Onyx, $6.99, ISBN 0-451-41102-1
Contemporary Romance, 2003
One good thing about Lisa Wingate’s new city gal in small town contemporary romance is that she treats her characters as likable human beings instead of bizarre, obnoxious, and meddlesome caricatures. When her elderly people forget to pay their bills, the reader will know that Ms Wingate is portraying these people as sympathetic characters that are still people worth respecting despite their failings, not that she is just trying to do that annoying “old people in small town behaving badly is so funny, haw haw haw” nonsense.
Unfortunately, in Texas Cooking, the author’s debut “real romance novel”, treats the hero as the exception to the rule. The hero Truitt “True” McKitrick is such an annoying one-dimensional redneck mule character that he pretty much ruins every scene he is in. It is not good for a romance novel when I start wishing that the hero will not show up every time I turn the page.
Leaving behind a lawsuit that left her career at a respectable business paper in tatters, Colleen Collins (no relations to that Harlequin author, I’m sure) reluctantly accepts a pity-gig as the correspondent in San Saline for Southern Women. She will write recipes, tales of southern chicken soup moments, and other stuff apparently all Southern women love to read in their free time. Of course, she soon learns all about the joys of Southern life and even finds love with the local Tractor Man, True, who has a lousy baggage that he doesn’t want to get over no matter what. In the end, Collie learns that Southern ya-ya is the only way-way to be.
This book works best when it’s telling little anecdotes about the people and life in San Saline. Sometimes things can be too sweet, but this one is not too bad, actually. This story is told in first person, which means Collie is telling the story, and Collie is a pretty likable heroine. Her culture shock experiences in San Saline are often real and amusing.

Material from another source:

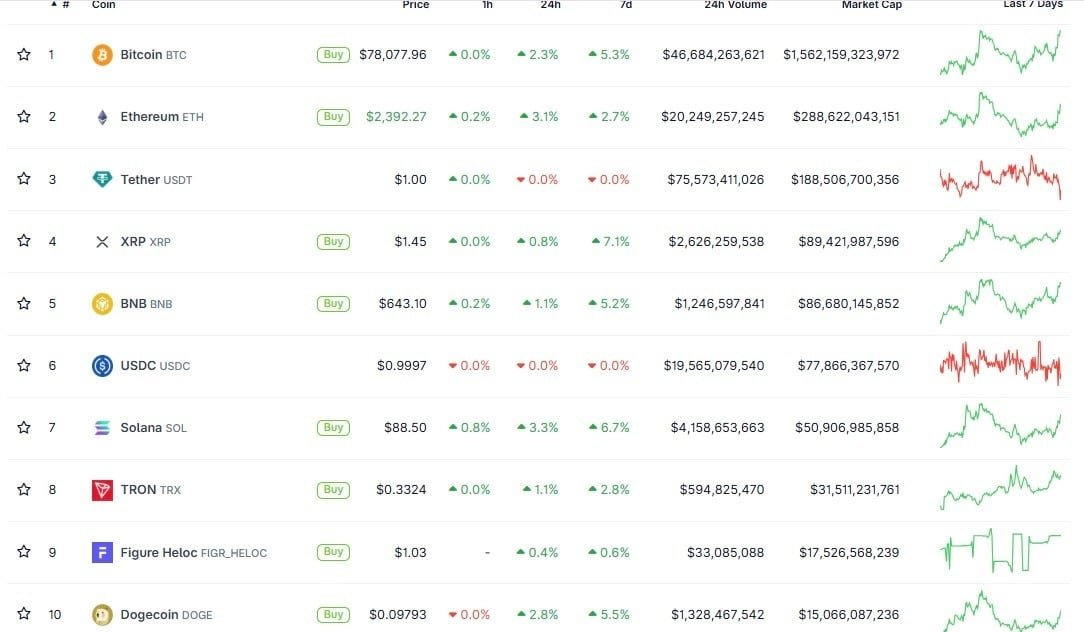Open the Ethereum ETH coin page link
The height and width of the screenshot is (632, 1084).
pos(160,116)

It is when later in the story when the book decides to stop being The Lonely Planet: San Saline and start being a romance novel that the book falls apart. The small town anecdotes are more enjoyable because it is obvious that Ms Wingate knows what she is writing about (no bandwagon author going ya-ya for dollars here) and her characters are real and quirky without crossing the line to being abrasive parodies. The romance, however, is strictly derivative and even below average at places, filled with artificial conflicts. True is a very problematic character because he embodies everything that is laughably pitiful about redneck stereotypes: he’s anti-intellectual (sneering at city people with their fancy degrees – his newspaper don’t need no fancy writing or researched journalism), heavy-handed, borderline bigot, and that Tractor Man thing isn’t helping at all.
And to push the romance, Ms Wingate uses two very contrived devices: one, whenever Collie is angry and she wants out, Ms Wingate will put Collie in some outlandish and very unlikely situation where Collie will have to bite back the (correct) things she’d dressed down True with and ask for his help, and two, the Wise and Sage Sole Man of Color that talks about looking in your heart and listening to the voices in your head. Neither works well because the whole contrived way the author structures her romance stands out like sore thumbs. The romance feels ersatz from every angle.
If Texas Cooking is supposed to be some mid-tier Harlequin Romance series novel heavily padded with extremely readable and often amusing anecdotes about life down in a Southern small town, it will more than adequately satisfy. But with the romance and the hero ringing hollow, the book ends up more like a series of Reader’s Digest columns interspersed with scenes from a really annoying and stilted romance novel.